Geucik desa rundeng diduga melindungi aparatur desa terlibat korupsi dan pungli.

Aceh Barat – Tribun Tipikor

Masyarakat Desa Rundeng, Kecamatan Johan Pahlawan, kembali menyoroti sejumlah permasalahan serius terkait dugaan penyalahgunaan dana desa dan perlindungan terhadap aparatur yang telah terbukti melakukan pelanggaran berdasarkan hasil audit Inspektorat Aceh Barat.

Salah satu sorotan datang dari dugaan penggelapan uang kutipan fardhu kifayah yang dilakukan oleh mantan Kepala Dusun (Kadus) Dusun 1, yang saat ini menjabat sebagai Kaur di desa tersebut. Kasus ini kembali mencuat setelah pertemuan pada Senin, 26 Mei 2025 lalu, antara Geuchik Rundeng, mantan Kadus, dan warga bernama Kak Lis yang selama ini dipercaya mengelola data kutipan warga.

Kak Lis menyatakan bahwa dalam pertemuan tersebut, mantan Kadus mengakui telah menggunakan uang kutipan fardhu kifayah untuk keperluan pribadi. Padahal, dana tersebut dikumpulkan secara sukarela oleh warga dan diperuntukkan khusus bagi keperluan pemakaman.

Warga lainnya, Herman, menyayangkan keputusan Geuchik Rundeng yang masih mempertahankan mantan Kadus dalam struktur aparatur desa, meski sudah terbukti dalam Laporan Hasil Pemeriksaan (LHP) Inspektorat Tahun 2023 terlibat dalam praktik pungutan liar (pungli) yang seharusnya menjadi hak fakir miskin, termasuk dalam pengelolaan dana dari Baitul Mal.

“Kasus zakat fitrah juga sempat hilang, belum lagi boat desa yang sekarang digunakan orang lain, itu semua dia yang mainkan,” ujar Herman.
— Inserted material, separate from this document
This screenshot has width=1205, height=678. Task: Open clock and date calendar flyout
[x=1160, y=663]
Ia menuding keputusan Geuchik mempertahankan oknum tersebut karena faktor kedekatan saat pemilihan kepala desa (Pilkades) lalu.
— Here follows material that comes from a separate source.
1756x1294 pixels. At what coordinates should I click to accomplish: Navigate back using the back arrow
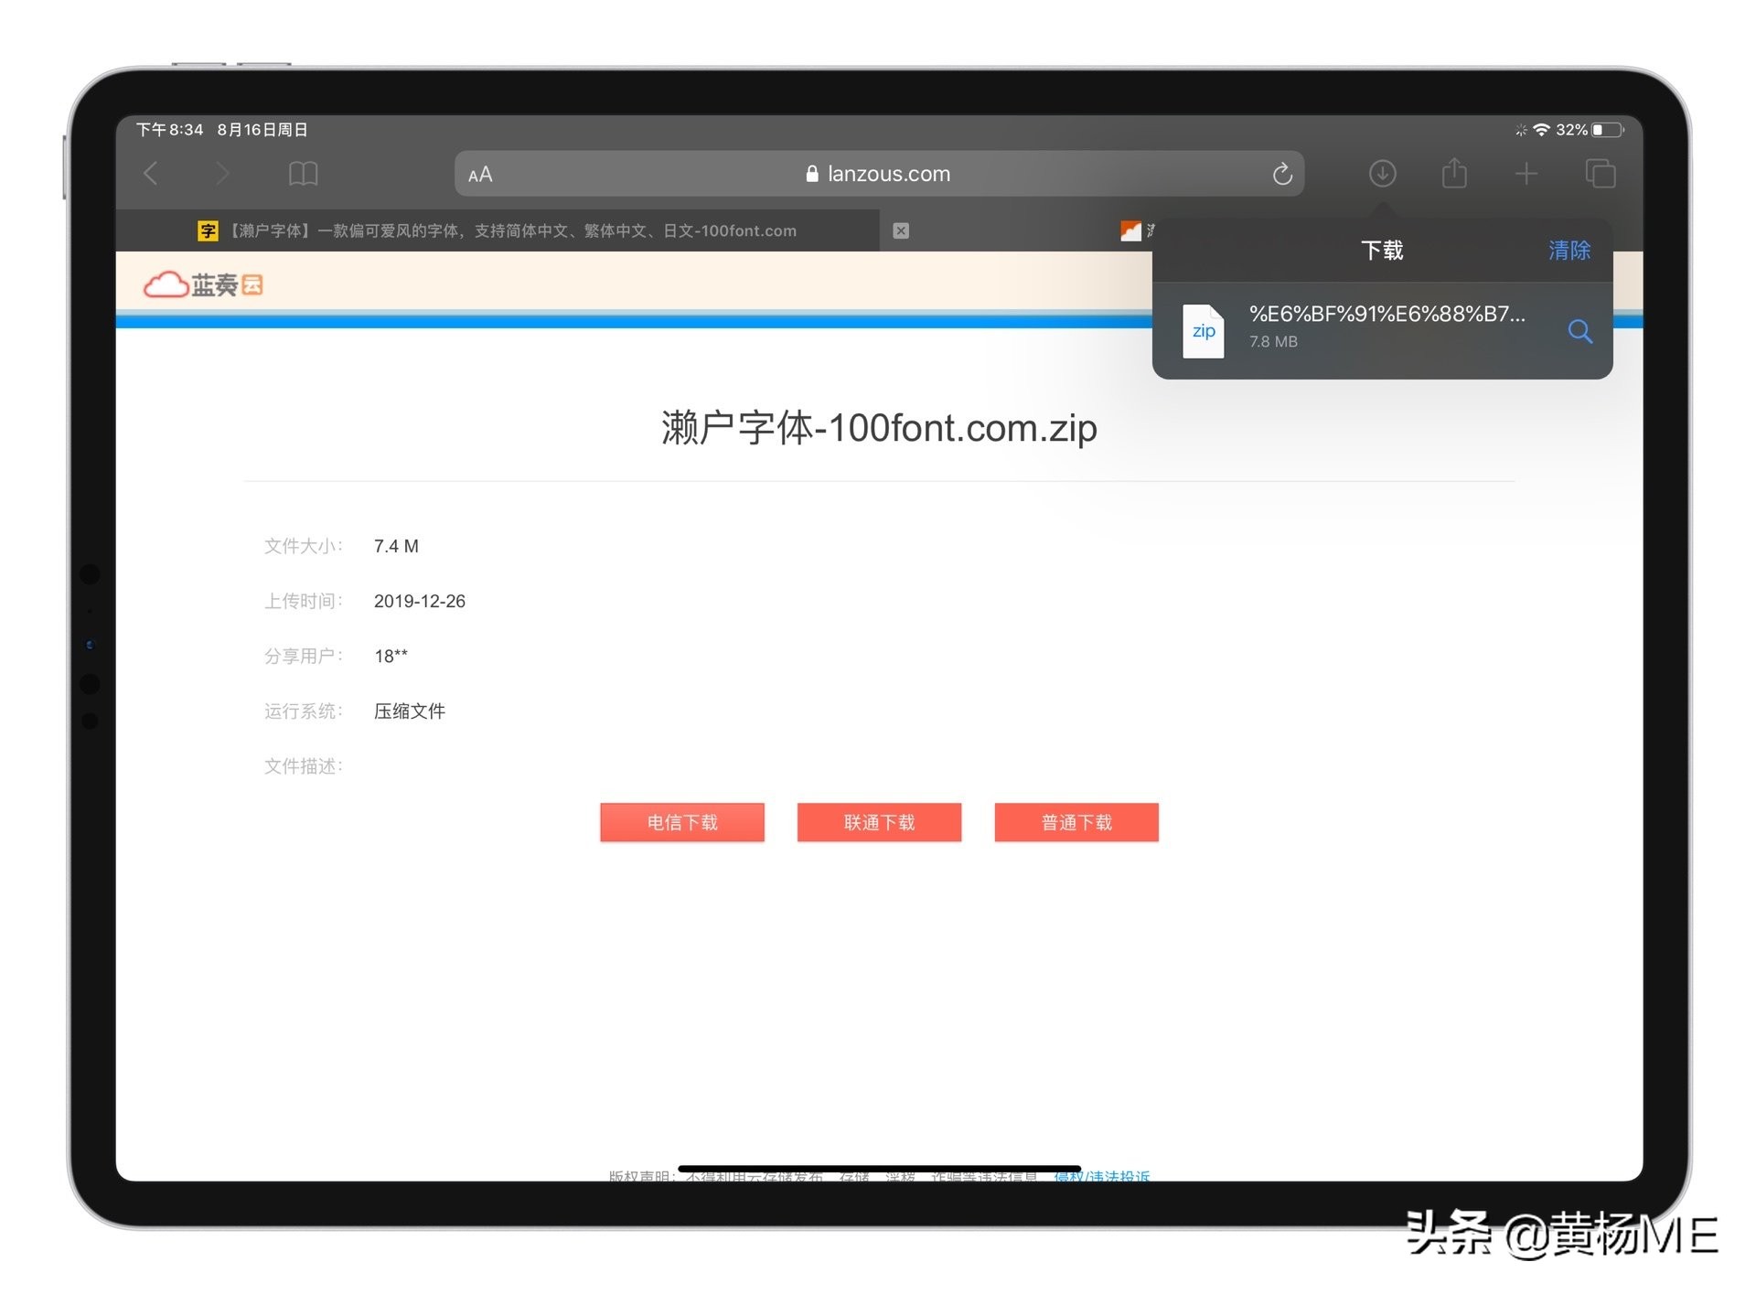[x=152, y=174]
Seorang anggota Tuha Peut Desa Rundeng yang tidak ingin disebutkan namanya mengonfirmasi bahwa mereka telah menyampaikan laporan resmi kepada Camat Johan Pahlawan terkait berbagai persoalan tersebut. Pihak kecamatan bahkan telah memanggil Geuchik Rundeng untuk klarifikasi.

Sementara itu, upaya Geuchik Rundeng menggelar pemilihan Kadus di sejumlah dusun juga menuai kritik. Pemilihan tersebut dianggap tidak sah karena tidak memiliki dasar hukum, serta tidak sesuai dengan Qanun SOTK yang mengatur pengangkatan aparatur gampong berdasarkan kriteria dan kemampuan, bukan melalui pemilihan suara.
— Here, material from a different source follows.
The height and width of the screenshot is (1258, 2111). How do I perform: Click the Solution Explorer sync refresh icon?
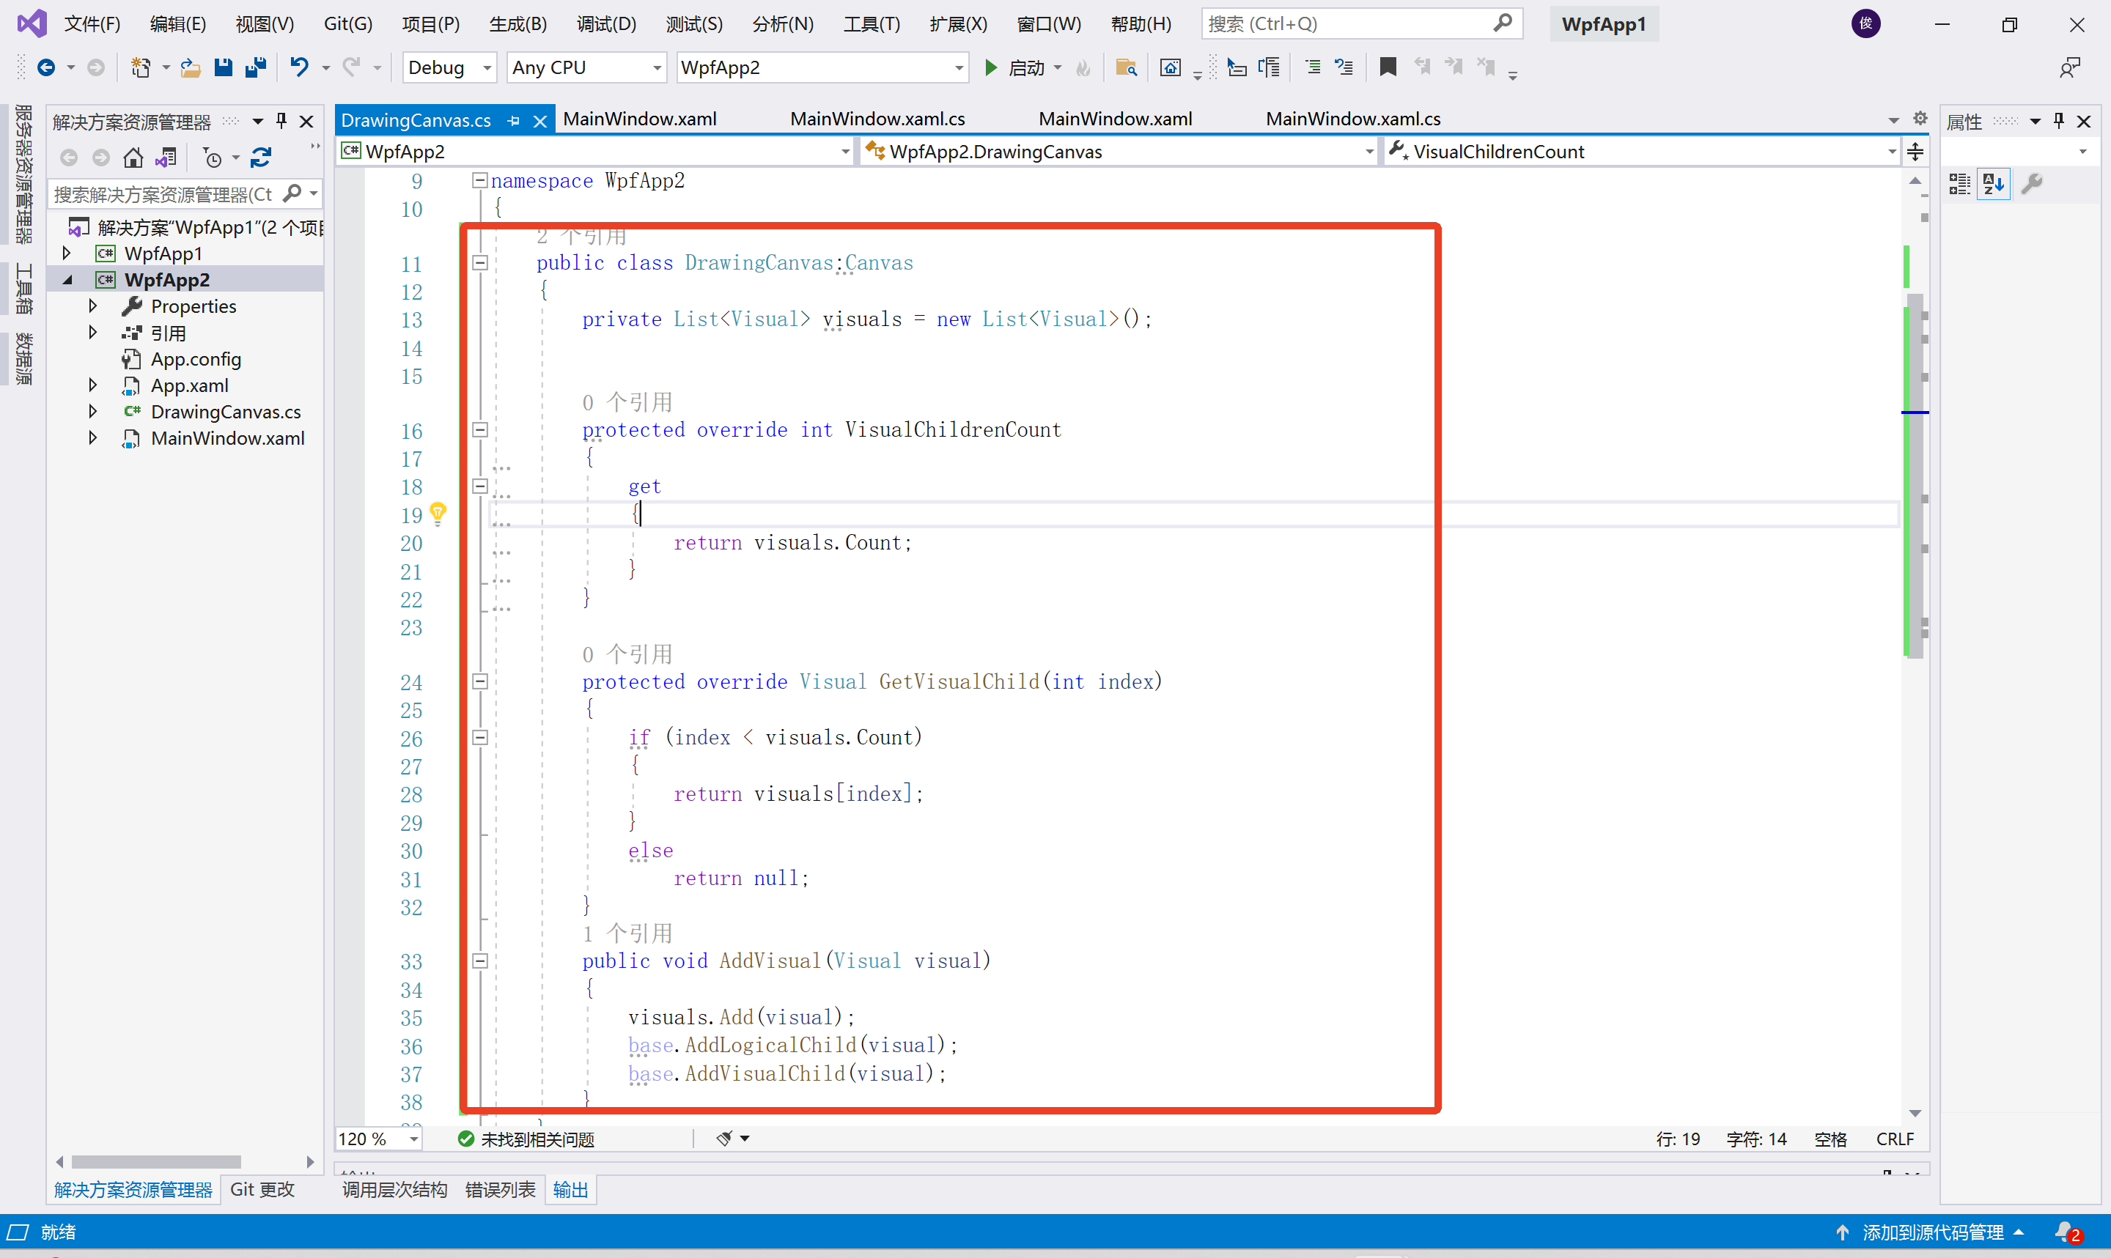pos(261,158)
“Di Dusun 4, yang hadir dalam pemilihan hanya 20 orang dari sekitar 300 pemilih. Ini menunjukkan bahwa proses tersebut tidak representatif dan terkesan dipaksakan,” tambah Herman.

Bahkan, Herman menyebut pihak kejaksaan telah turun langsung ke Desa Rundeng untuk memeriksa bukti dan laporan warga terkait dugaan korupsi dan penyalahgunaan wewenang yang dilakukan oleh beberapa aparatur desa, termasuk Sekretaris Desa (Sekdes) saat ini, yang dalam LHP Inspektorat juga disebut terlibat pungli.

Masyarakat berharap agar pemerintah kabupaten dan aparat penegak hukum serius menangani permasalahan ini demi menjaga kepercayaan publik terhadap penyelenggaraan pemerintahan gampong dan menjamin hak-hak masyarakat kecil tidak terus dirampas oleh oknum tidak bertanggung jawab.